— Task goal —
Using the data below, reproduce exactly the lines from the line with "This screenshot has height=633, width=1037." to the line with "Given: Toggle the hamburger navigation menu", both included; pictures must be dropped.
Source information: Begin
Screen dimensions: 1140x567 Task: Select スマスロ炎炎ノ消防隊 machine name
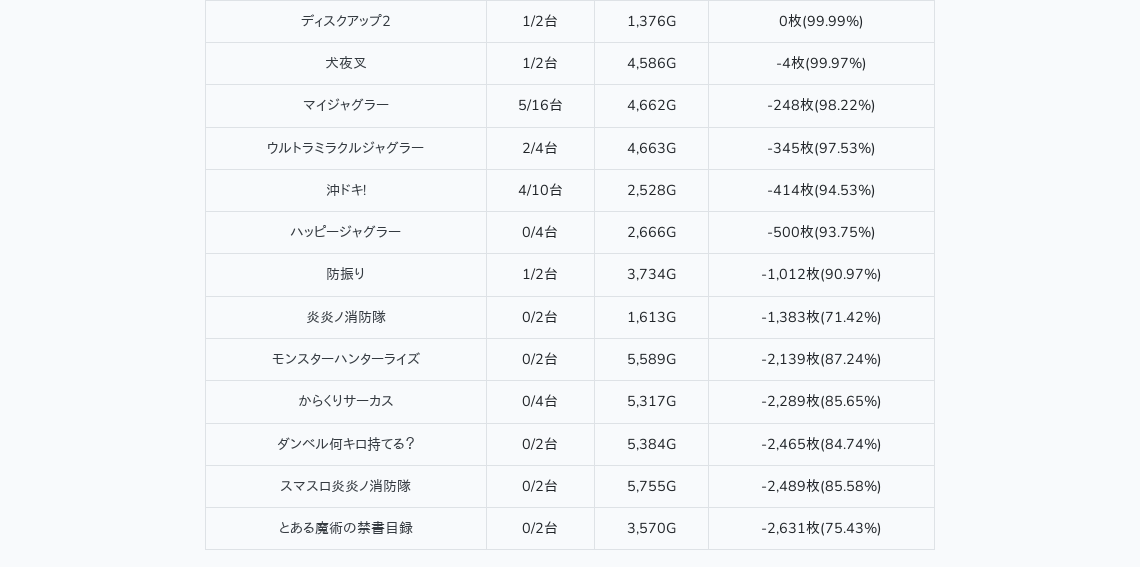point(345,486)
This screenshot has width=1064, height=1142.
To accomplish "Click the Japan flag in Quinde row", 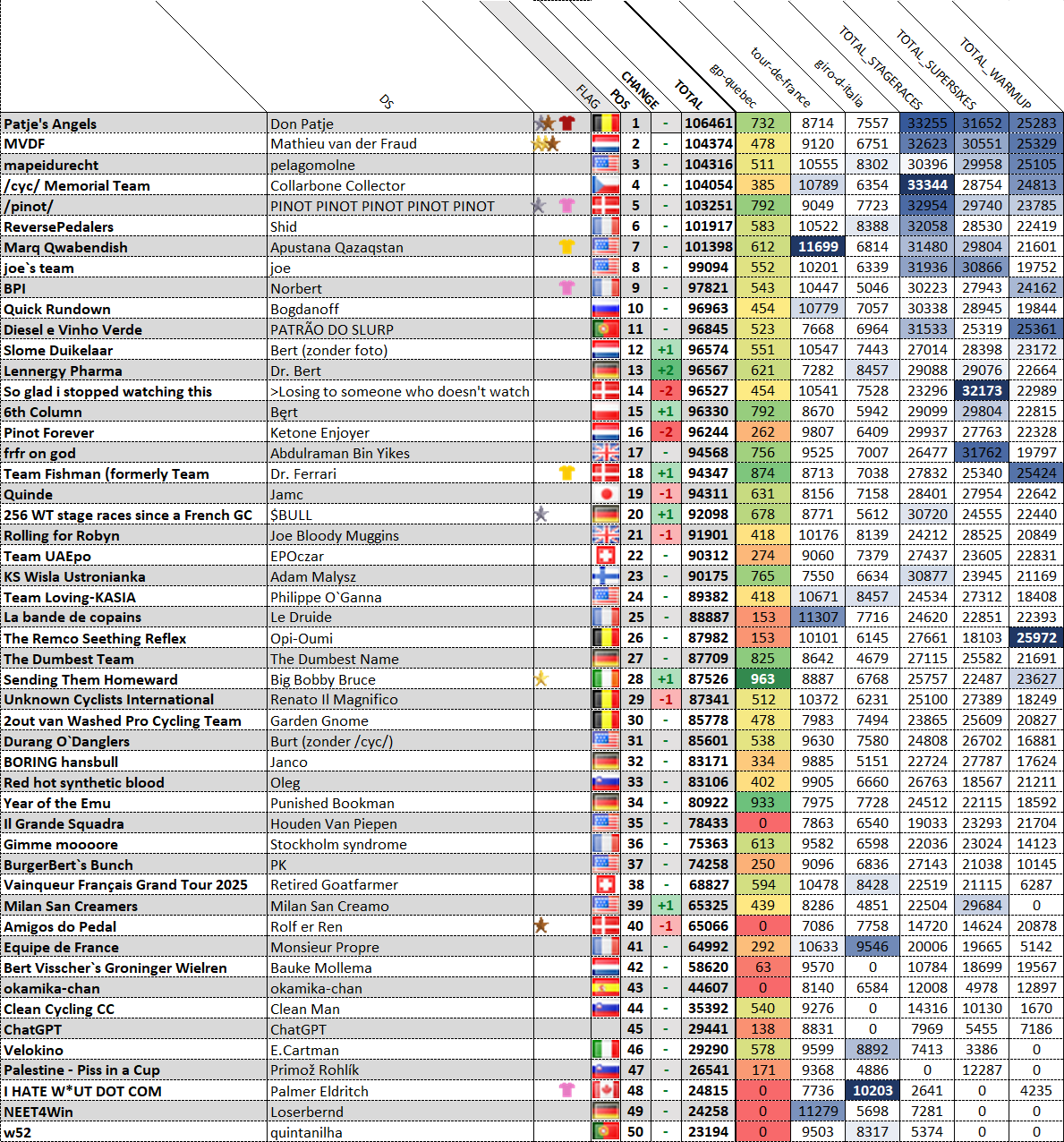I will (x=606, y=494).
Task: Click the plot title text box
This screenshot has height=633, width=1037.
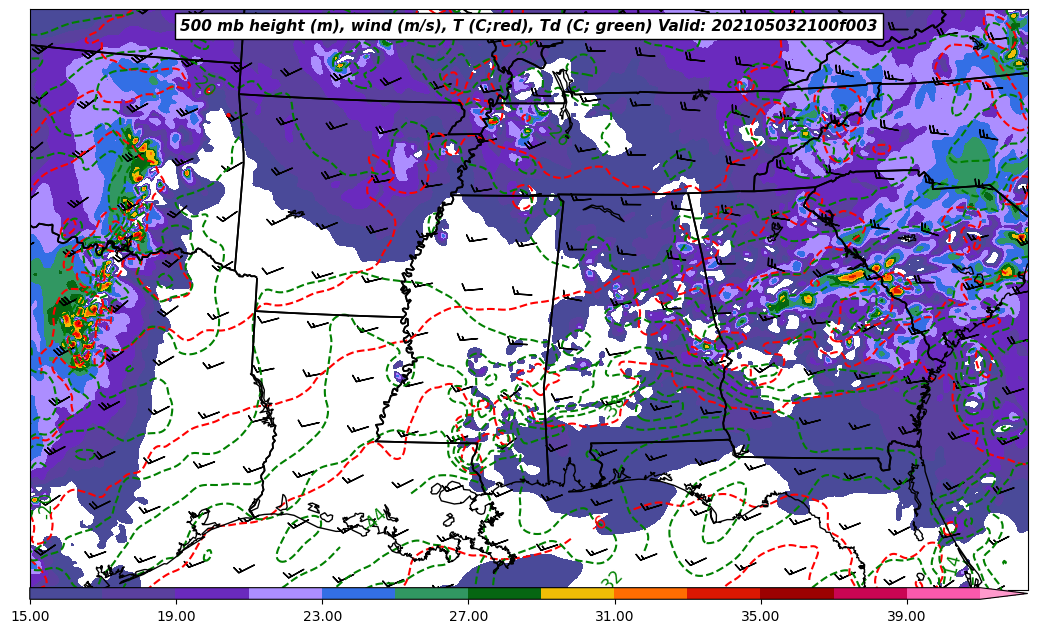Action: point(528,26)
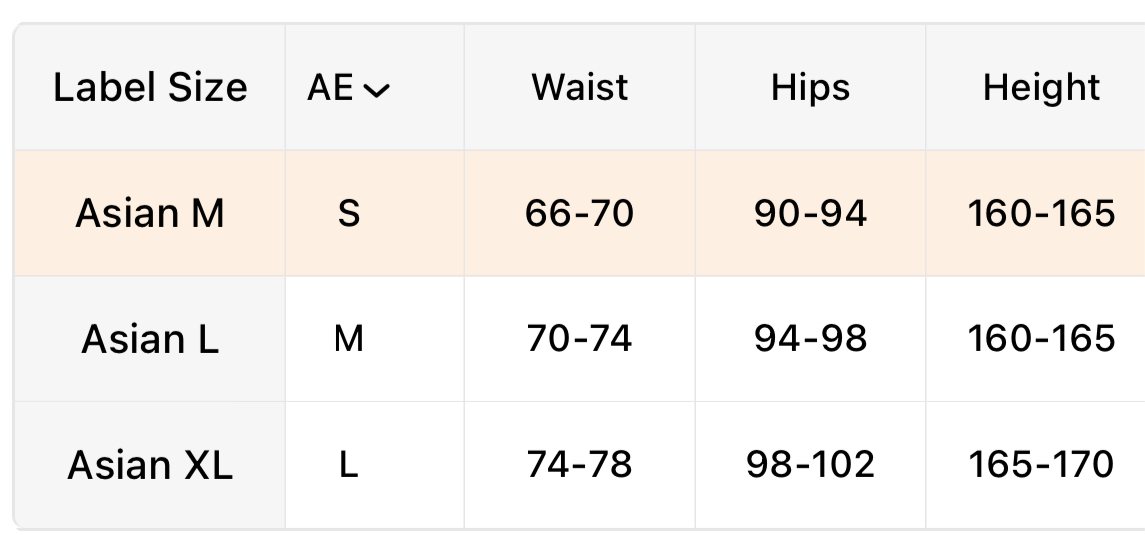Click the Height column header
Image resolution: width=1145 pixels, height=535 pixels.
pyautogui.click(x=1041, y=88)
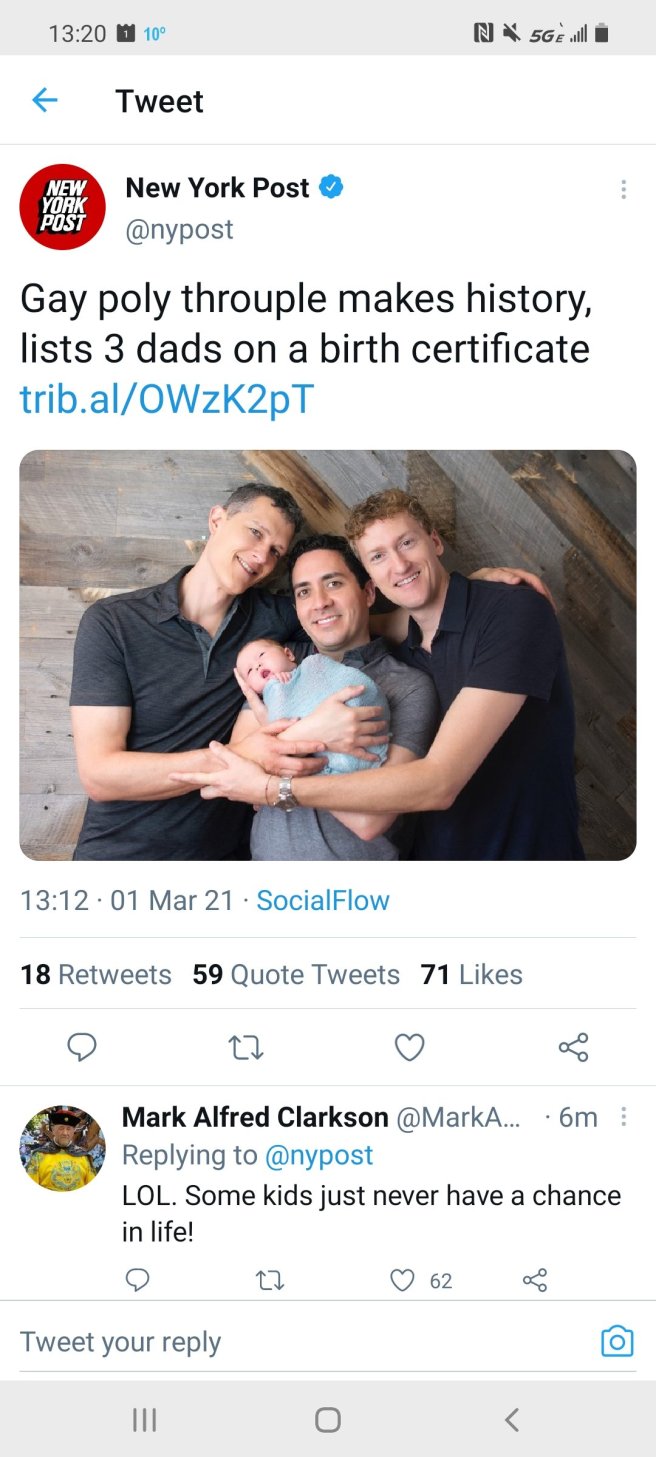Retweet Mark Alfred Clarkson's reply
Viewport: 656px width, 1457px height.
coord(270,1280)
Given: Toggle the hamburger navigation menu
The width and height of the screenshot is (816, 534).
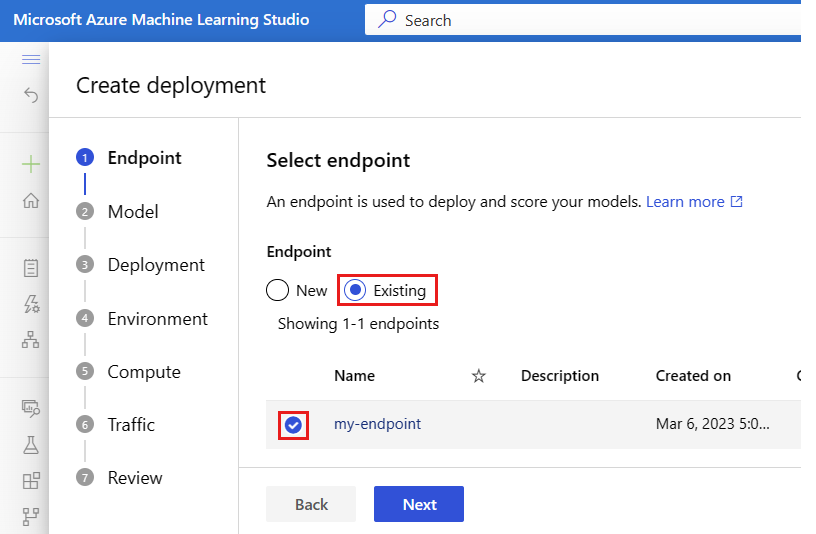Looking at the screenshot, I should (x=31, y=60).
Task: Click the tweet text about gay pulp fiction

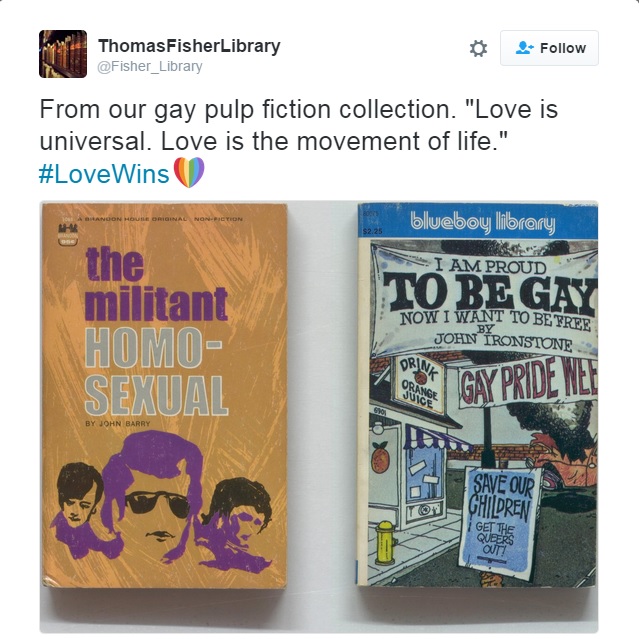Action: (298, 125)
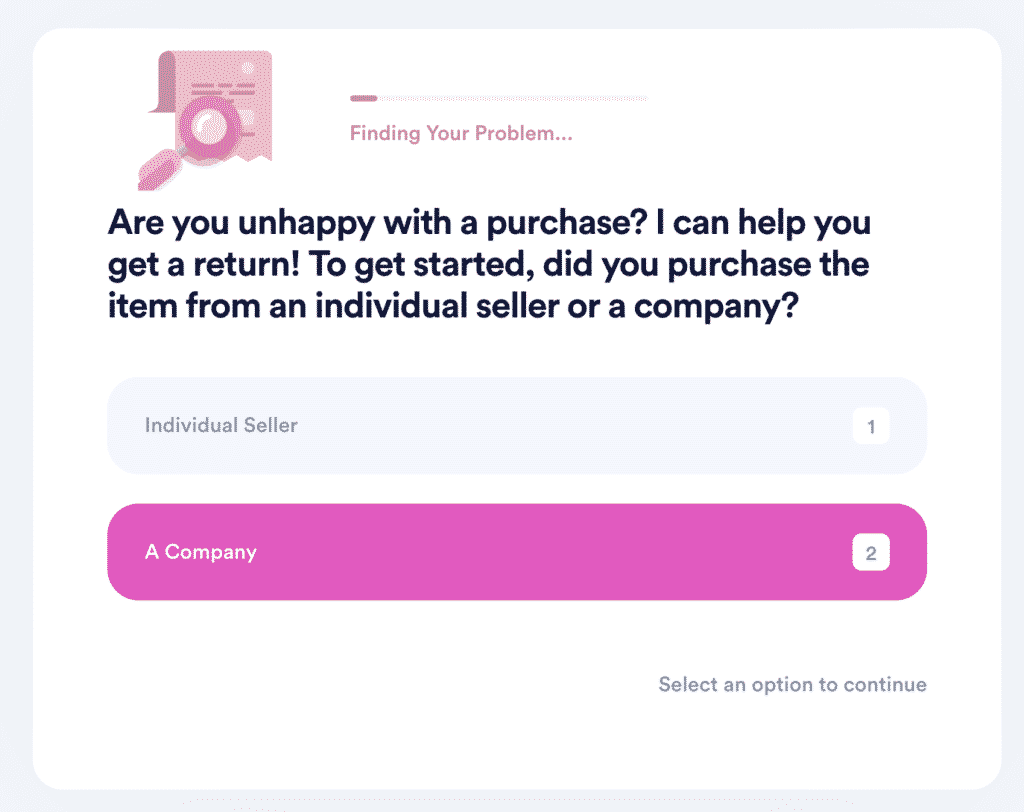
Task: Click the magnifying glass document illustration
Action: [205, 118]
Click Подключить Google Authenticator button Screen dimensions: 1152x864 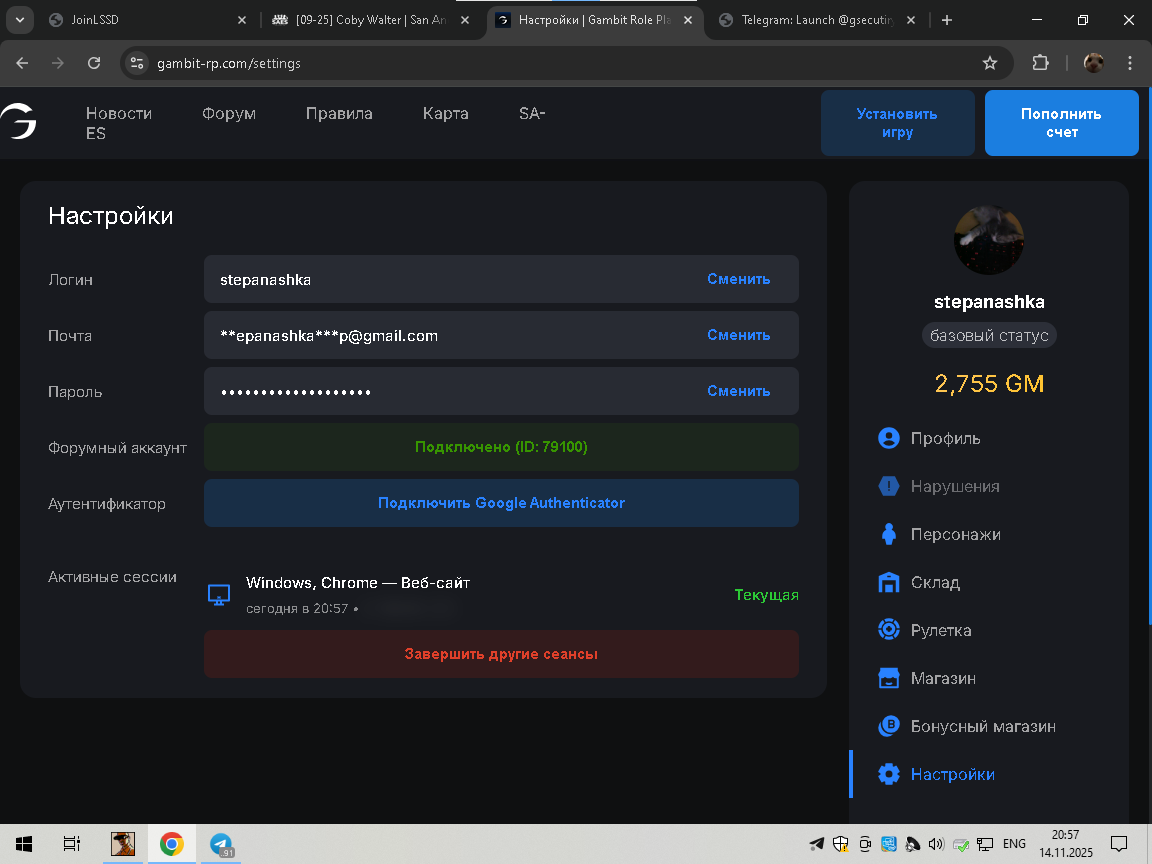[501, 503]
Source information: End
— Result for this task —
This screenshot has height=633, width=1037.
Action: point(528,26)
Click the Height column header
Image resolution: width=1145 pixels, height=535 pixels.
pyautogui.click(x=1041, y=88)
Retweet Mark Alfred Clarkson's reply
Viewport: 656px width, 1457px height.
coord(270,1280)
Given: Toggle the hamburger navigation menu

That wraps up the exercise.